Title: Selective Attention Tracking - Neural Markers in Listeners Across Hearing Conditions Opponent: Professor Edmund C. Lalor, University of Rochester

Abstract: Understanding how the human brain selectively attends to a single speaker in multi-speaker environments is central to both auditory neuroscience and the development of hearing technologies. A promising approach for addressing these challenges, and learning how the brain encodes speech, is auditory attention decoding (AAD), which aims to infer a listener’s attended speech stream from measurements of neural activity, such as electroencephalography (EEG). 

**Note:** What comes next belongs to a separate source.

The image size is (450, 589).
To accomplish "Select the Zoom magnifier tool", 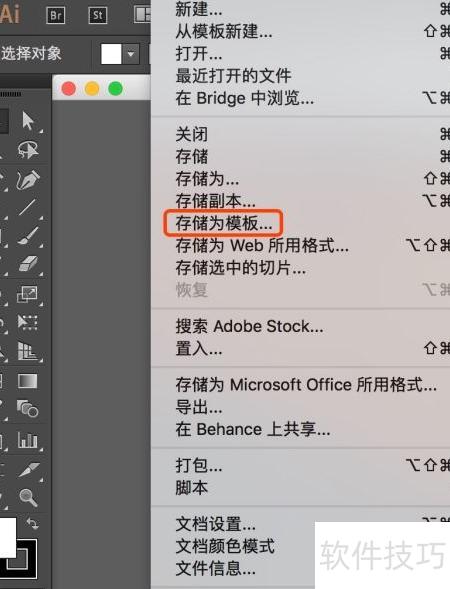I will pos(28,498).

Challenges within the field of AAD includes developing reliable and usable measure for selective attention in wearers. These methods should be both applicable in wearable EEG and robustly decode attention. Additionally, these methods should not bias decisions without necessity. Furthermore, the spectrum of listening scenarios is broad. AAD methods should be applicable to a wide variety of languages, talkers, acoustic listening conditions, and listening tasks such as switching attention between conversations of interest. Solutions should also work for both normal hearing and hearing aid users, as their acoustic experiences differ. 

This thesis develops and evaluates methods for tackling some of these challenges. The work investigates how preprocessing choices affect AAD performance, proposes model-based methods for quantifying relationships between continuous speech signals and concurrent neural recordings. The work also evaluates spatial feature extraction approaches for decoding the directional focus of auditory attention. Furthermore, a novel dataset is introduced, capturing more ecologically valid listening conditions including conversational speech, attention switching, and mobile EEG recordings. The generalization of state-of-the-art AAD methods to these settings is examined. Finally, methods for tracking auditory attention dynamically over time are explored as a step toward real-time applicability. The results highlight both the potential and current challenges of integrating neural attention decoding into future hearing aid technology, with the long-term goal of understanding and enabling selective attention in varied acoustic scenes.